Tasks to carry out:
1. In the deadlock report, which component raised the exception?
2. List every aatams_acoustic_harvester method that appears in the deadlock report's stack trace.
3. Check each statement against the deadlock report and answer yes or no, quoting the words that decide it: (a) Process 1214 waits for an AccessExclusiveLock. (b) Both processes wait on the same relation. (c) The harvester failed on 10-nsp.

Excerpted passage:
AATAMS_ACOUSTIC_REPORTING: deadlock #311

xhoenner · 2015-10-19T03:40:46Z

Harvester failed on 10-nsp with the following deadlock error returned:

Exception in component iPostgresqlOutput_4
org.postgresql.util.PSQLException: ERROR: deadlock detected
  Detail: Process 1214 waits for AccessExclusiveLock on relation 12888578 of database 382180; blocked by process 9072.
Process 9072 waits for AccessShareLock on relation 27608909 of database 382180; blocked by process 1214.
  Hint: See server log for query details.
        at org.postgresql.core.v3.QueryExecutorImpl.receiveErrorResponse(QueryExecutorImpl.java:2157)
        at org.postgresql.core.v3.QueryExecutorImpl.processResults(QueryExecutorImpl.java:1886)
        at org.postgresql.core.v3.QueryExecutorImpl.execute(QueryExecutorImpl.java:255)
        at org.postgresql.jdbc2.AbstractJdbc2Statement.execute(AbstractJdbc2Statement.java:555)
        at org.postgresql.jdbc2.AbstractJdbc2Statement.executeWithFlags(AbstractJdbc2Statement.java:403)
        at org.postgresql.jdbc2.AbstractJdbc2Statement.executeUpdate(AbstractJdbc2Statement.java:331)
        at aatams_acoustic_reporting.populate_reporting_views_0_1.Populate_reporting_views.tPostgresqlInput_5Process(Populate_reporting_views.java:5758)
        at aatams_acoustic_reporting.populate_reporting_views_0_1.Populate_reporting_views.tPostgresqlInput_4Process(Populate_reporting_views.java:3706)
        at aatams_acoustic_reporting.populate_reporting_views_0_1.Populate_reporting_views.tPostgresqlInput_3Process(Populate_reporting_views.java:2835)
        at aatams_acoustic_reporting.populate_reporting_views_0_1.Populate_reporting_views.tPostgresqlRow_1Process(Populate_reporting_views.java:1791)
        at aatams_acoustic_reporting.populate_reporting_views_0_1.Populate_reporting_views.tPostgresqlInput_1Process(Populate_reporting_views.java:1662)
        at aatams_acoustic_reporting.populate_reporting_views_0_1.Populate_reporting_views.tPostgresqlConnection_1Process(Populate_reporting_views.java:631)
        at aatams_acoustic_reporting.populate_reporting_views_0_1.Populate_reporting_views.runJobInTOS(Populate_reporting_views.java:9836)
        at aatams_acoustic_reporting.populate_reporting_views_0_1.Populate_reporting_views.runJob(Populate_reporting_views.java:9711)
        at aatams_acoustic_reporting.aatams_acoustic_harvester_0_1.aatams_acoustic_harvester.tRunJob_2Process(aatams_acoustic_harvester.java:2282)
        at aatams_acoustic_reporting.aatams_acoustic_harvester_0_1.aatams_acoustic_harvester.tRunJob_4Process(aatams_acoustic_harvester.java:2162)
        at aatams_acoustic_reporting.aatams_acoustic_harvester_0_1.aatams_acoustic_harvester.tRunJob_1Process(aatams_acoustic_harvester.java:1990)
        at aatams_acoustic_reporting.aatams_acoustic_harvester_0_1.aatams_acoustic_harvester.iPostgresqlDbUpdate_1Process(aatams_acoustic_harvester.java:1818)

Supplied information:
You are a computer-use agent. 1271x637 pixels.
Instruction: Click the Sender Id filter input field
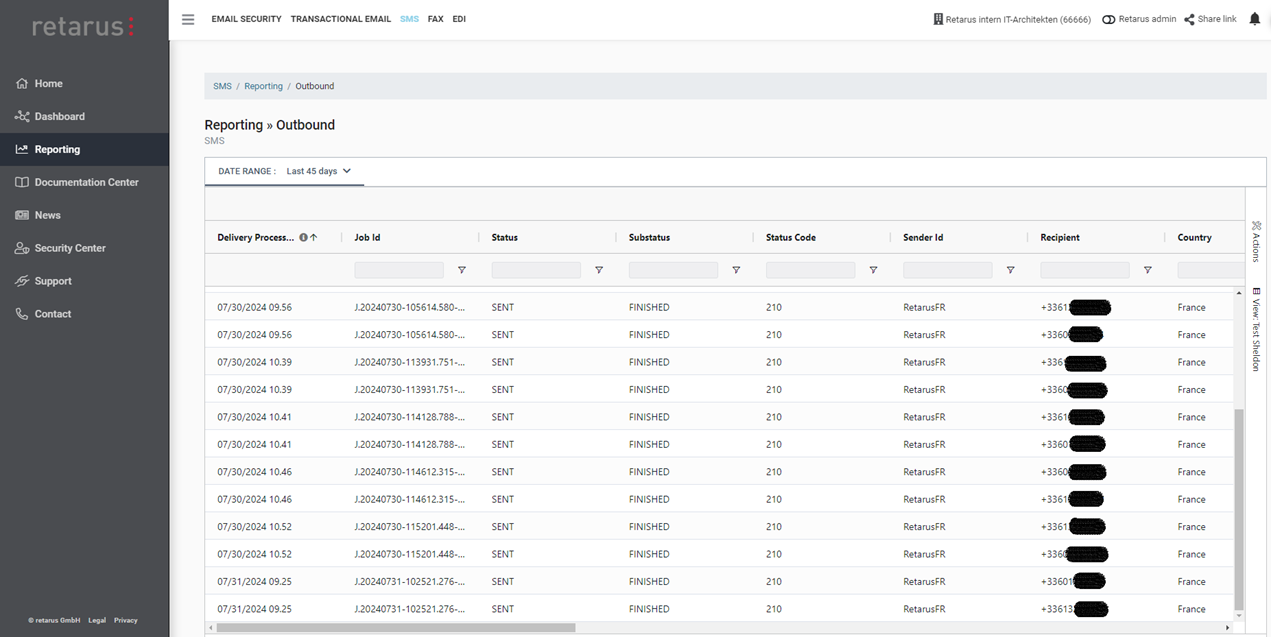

Exercise results:
1. iPostgresqlOutput_4

2. tRunJob_2Process, tRunJob_4Process, tRunJob_1Process, iPostgresqlDbUpdate_1Process

3.
(a) Yes: "Process 1214 waits for AccessExclusiveLock on relation 12888578"
(b) No: "relation 12888578" and "relation 27608909"
(c) Yes: "Harvester failed on 10-nsp"